>>

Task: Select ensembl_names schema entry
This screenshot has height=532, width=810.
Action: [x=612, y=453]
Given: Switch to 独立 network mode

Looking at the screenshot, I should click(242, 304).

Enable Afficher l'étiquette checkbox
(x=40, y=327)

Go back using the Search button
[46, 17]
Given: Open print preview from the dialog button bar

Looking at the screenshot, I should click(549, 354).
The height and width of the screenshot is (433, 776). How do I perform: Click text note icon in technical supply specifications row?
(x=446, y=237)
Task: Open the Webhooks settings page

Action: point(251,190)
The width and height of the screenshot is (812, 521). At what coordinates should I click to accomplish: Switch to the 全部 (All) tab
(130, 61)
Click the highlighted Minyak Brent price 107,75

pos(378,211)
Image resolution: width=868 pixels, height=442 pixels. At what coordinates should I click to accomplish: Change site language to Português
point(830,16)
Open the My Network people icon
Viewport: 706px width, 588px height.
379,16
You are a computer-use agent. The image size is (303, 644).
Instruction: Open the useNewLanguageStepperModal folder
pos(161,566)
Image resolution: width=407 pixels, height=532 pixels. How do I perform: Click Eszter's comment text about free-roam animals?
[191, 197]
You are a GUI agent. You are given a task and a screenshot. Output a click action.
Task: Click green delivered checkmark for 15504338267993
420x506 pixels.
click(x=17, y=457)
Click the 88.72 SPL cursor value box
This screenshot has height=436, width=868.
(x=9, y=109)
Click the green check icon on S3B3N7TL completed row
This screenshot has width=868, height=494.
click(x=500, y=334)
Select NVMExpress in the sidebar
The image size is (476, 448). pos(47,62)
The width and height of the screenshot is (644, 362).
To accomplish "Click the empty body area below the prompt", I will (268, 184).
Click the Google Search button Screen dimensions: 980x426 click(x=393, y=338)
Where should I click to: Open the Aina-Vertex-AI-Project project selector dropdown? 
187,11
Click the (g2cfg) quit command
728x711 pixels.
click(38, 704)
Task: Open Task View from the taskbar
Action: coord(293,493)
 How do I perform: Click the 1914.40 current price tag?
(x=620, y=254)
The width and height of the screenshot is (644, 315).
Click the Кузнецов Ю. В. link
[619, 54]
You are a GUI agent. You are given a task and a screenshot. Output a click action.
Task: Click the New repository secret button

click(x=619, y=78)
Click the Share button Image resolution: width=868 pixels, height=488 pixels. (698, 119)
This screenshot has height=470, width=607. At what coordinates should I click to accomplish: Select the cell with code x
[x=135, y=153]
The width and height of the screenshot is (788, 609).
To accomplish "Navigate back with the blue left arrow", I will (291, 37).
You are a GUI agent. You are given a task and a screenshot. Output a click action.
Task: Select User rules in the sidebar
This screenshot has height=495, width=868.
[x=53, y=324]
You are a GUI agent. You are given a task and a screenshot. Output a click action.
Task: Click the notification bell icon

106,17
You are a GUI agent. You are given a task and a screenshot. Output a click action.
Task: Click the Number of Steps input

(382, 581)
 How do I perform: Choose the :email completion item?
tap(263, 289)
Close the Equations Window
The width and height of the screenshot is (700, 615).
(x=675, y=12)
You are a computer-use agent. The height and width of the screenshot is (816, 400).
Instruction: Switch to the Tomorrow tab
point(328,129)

<<

WHAT THE EXERCISE ASKS: Each line above that contains the word "will" should be counted, and only the total given.

RESULT OF THE EXERCISE: 2